Teks Sumber
□ □ □

KASUS MOBIL LISTRIK

Kerugian BUMN Belum Tentu Kerugian Negara

Hukum | Selasa, 26 Januari 2016 - 09:51 WIB

Kerugian BUMN Belum Tentu Kerugian Negara
internet

JAKARTA (RIAUPOS.CO) – Sidang perkara dana riset prototype mobil listrik yang menjerat Dasep Ahmadi memasuki tahap pemeriksaan ahli. Saksi ahli keuangan negara menyatakan, uang tiga perusahaan BUMN yang dikeluarkan untuk kerja sama riset mobil listrik belum tentu bisa dikategorikan kerugian negara.

Saksi ahli keuangan negara yang dihadirkan jaksa, Siswo Sujanto, mengungkapkan penegak hukum harus berhati-hati mengusut dugaan korupsi penggunaan uang negara di BUMN. Pengusutannya harus dibedakan dengan pengadaan barang  dan jasa yang uangnya bersumber dari APBN atau APBD.  ’’Harus hati-hati sebab kerugian sebuah korporasi itu beda dengan kerugian negara,’’ kata Siswo di Pengadilan Tipikor Jakarta, Senin (25/1).

Baca Juga :Kadin Sebut Aksi Boikot Produk Terkait Israel Merugikan Dunia Usaha

Menurut Siswo, kerugian yang dialami BUMN tidak bisa serta merta disamakan dengan kerugian negara. ’’Kalau penggunaan uangnya dilakukan secara professional, ya tidak bisa disebut kerugian negara. Itu hanya bisa disebut kerugian perusahaan,’’ terangnya.

Hakim kemudian meminta Siswo mengambil contoh pada kasus Dasep. Siswo menjelaskan, keterlambatan penyelesaian prototype mobil listrik yang merupakan kerja sama antara Dasep dan tiga BUMN tidak bisa dinilai menimbulkan kerugian negara. Kata dia, mekanisme penyelesaian permasalahan tersebut harus dilakukan dengan penerapan denda.

Pengacara Dasep, Elsa Syarief, menanyakan kepada saksi ahli bahwa komponen apa sebagai penentu terjadinya kerugian negara pada perjanjian kerja sama dengan BUMN. Siswo menjawab, wanprestasi yang terjadi dalam kerja sama BUMN bisa ada di wilayah perdata dan pidana. Jika sejak awal sebuah kerja sama dibuat untuk menguntungkan pihak tertentu dan cacat hukum, maka hal tersebut jelas sebuah pidana.

Sebaliknya, ketika dalam sebuah kerja sama timbul masalah keterlambatan atau hal-hal yang tidak sesuai kontrak, maka itu bisa masuk ranah administrasi (hukum perdata).

□ □ □

Data Tercatat
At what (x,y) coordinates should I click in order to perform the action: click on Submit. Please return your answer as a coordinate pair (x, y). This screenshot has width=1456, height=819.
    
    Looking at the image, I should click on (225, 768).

□ □ □

Deskripsi Tugas
Tuliskan ulang tanpa perubahan bagian teks sumber yang dimulai dari "JAKARTA (RIAUPOS.CO) –" dan berakhir pada "Jakarta, Senin (25/1).". Baris-baris di atas tidak ada hubungannya dengan teks sumber.

Jawaban
JAKARTA (RIAUPOS.CO) – Sidang perkara dana riset prototype mobil listrik yang menjerat Dasep Ahmadi memasuki tahap pemeriksaan ahli. Saksi ahli keuangan negara menyatakan, uang tiga perusahaan BUMN yang dikeluarkan untuk kerja sama riset mobil listrik belum tentu bisa dikategorikan kerugian negara.

Saksi ahli keuangan negara yang dihadirkan jaksa, Siswo Sujanto, mengungkapkan penegak hukum harus berhati-hati mengusut dugaan korupsi penggunaan uang negara di BUMN. Pengusutannya harus dibedakan dengan pengadaan barang  dan jasa yang uangnya bersumber dari APBN atau APBD.  ’’Harus hati-hati sebab kerugian sebuah korporasi itu beda dengan kerugian negara,’’ kata Siswo di Pengadilan Tipikor Jakarta, Senin (25/1).